Hors contrat. A l’inverse de Jelila, Efran-Adje chante « hors contrat ». Les auditions de la RATP ne l’intéressent pas. « J’adore ma liberté. Le peuple n’interdit pas le chant. Le système oui ! » Efran-Adje est d’origine guyanaise. Auteur, compositeur et interprète, il chante dans le métro depuis 1984. Son style : le reggae. Son emploi du temps : imprécis. « Je suis maître de moi-même ». En une heure, Efran-Adje peut gagner jusqu’à cinquante euros sur la ligne 11. « J’arrive largement à vivre de ça. » Et la police ne l’effraie pas. « Parfois, ils me disent d’arrêter. Mais, en général, ils sont plutôt sympas. »

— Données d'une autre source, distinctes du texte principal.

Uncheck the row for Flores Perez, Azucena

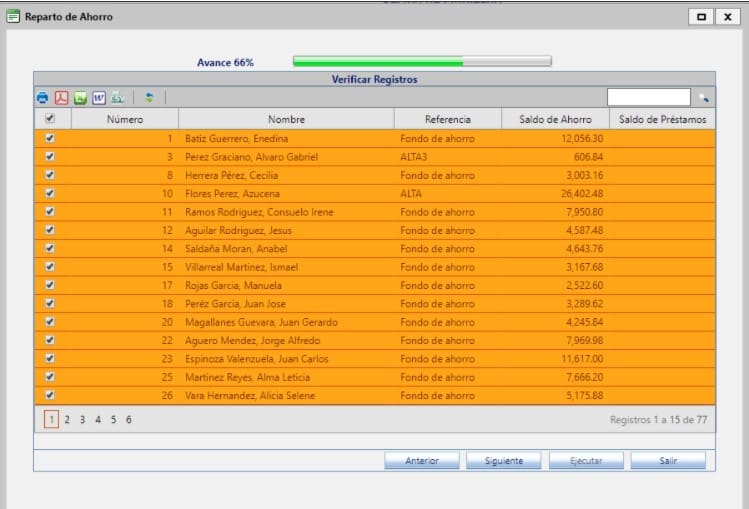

Barbès-Rochechouart. Autre station de métro, autre job. Des vendeurs à la sauvette se croisent. Ils exhibent des cartouches de cigarettes. Ils sont tous Tunisiens. Leurs noms ? Anonymes. Ils ne veulent pas prendre de risques. La cartouche de cigarettes est vendue trois euros. Par jour, les bénéfices varient de trente à cinquante euros. En un mois, certains peuvent gagner jusqu’à 1000 euros. La police ? Pas de soucis. Ils se font embarqués en moyenne tous les quinze jours puis sont relâchés. A cela s’ajoutent des amendes.
Bénéfices plus modestes pour Sujan. Par soucis de représailles, il préfère, lui aussi, garder l’anonymat. Il vient du Bangladesh. Sans-papier, sa situation ne lui permet pas de s’inscrire au Pôle-Emploi. Alors bien obligé de travailler clandestinement pour un magasin du coin qui a pignon sur rue. Posté dans un couloir du métro, il vend des bijoux fantaisies. Sa paye : de un à dix euros par jour…

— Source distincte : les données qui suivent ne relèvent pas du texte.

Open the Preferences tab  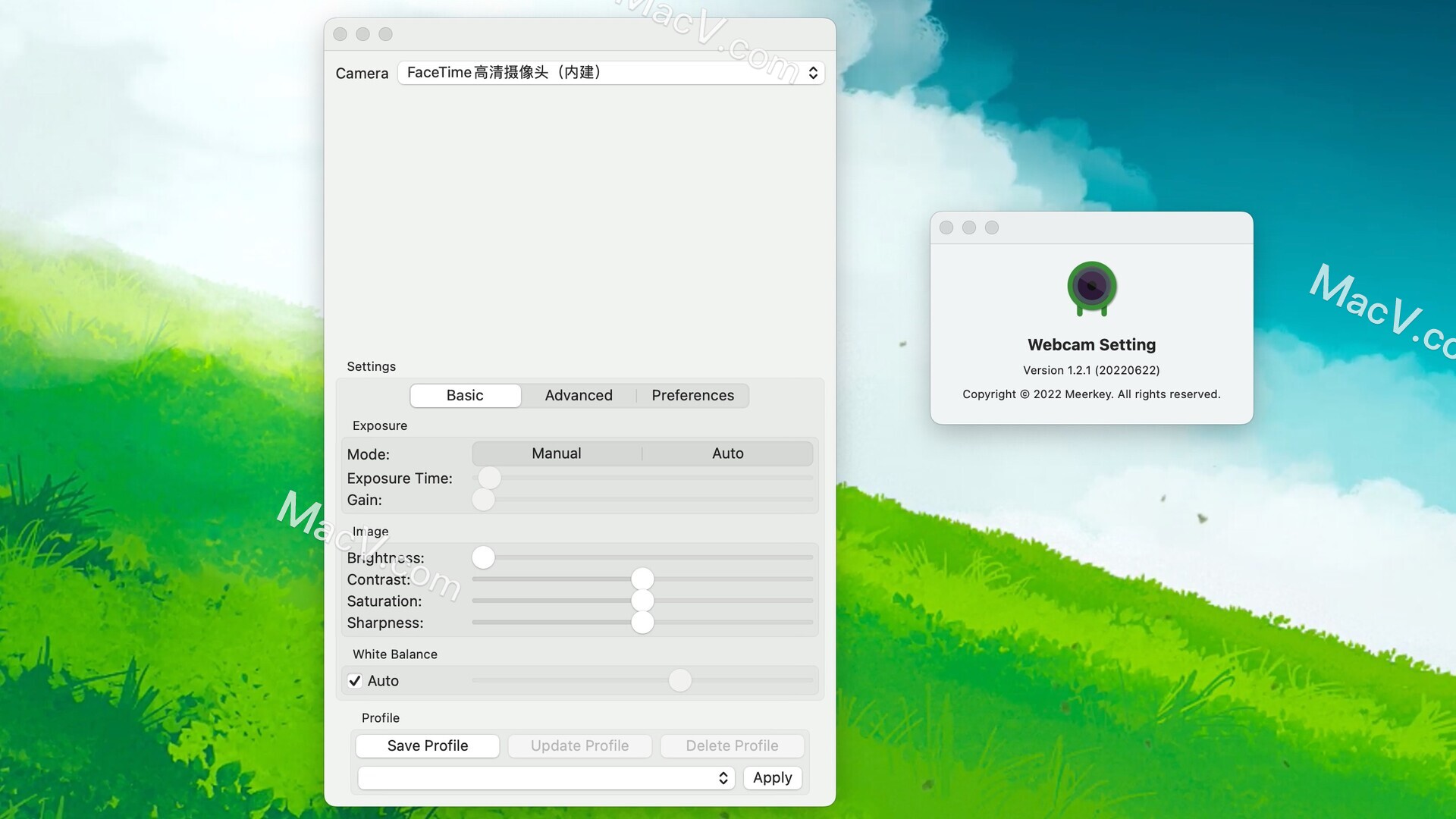693,395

Denfert-Rochereau. Encore plus maigres sont les revenus de Ouri. Yougoslave, elle s’exprime peu en français. Dans un fauteuil roulant, elle fait le pied-de-grue à Denfert-Rochereau. Les seuls mots qu’elle parvient à prononcer portent sur ses revenus. Un euro en moyenne dans une journée. Pinuts pour une vie.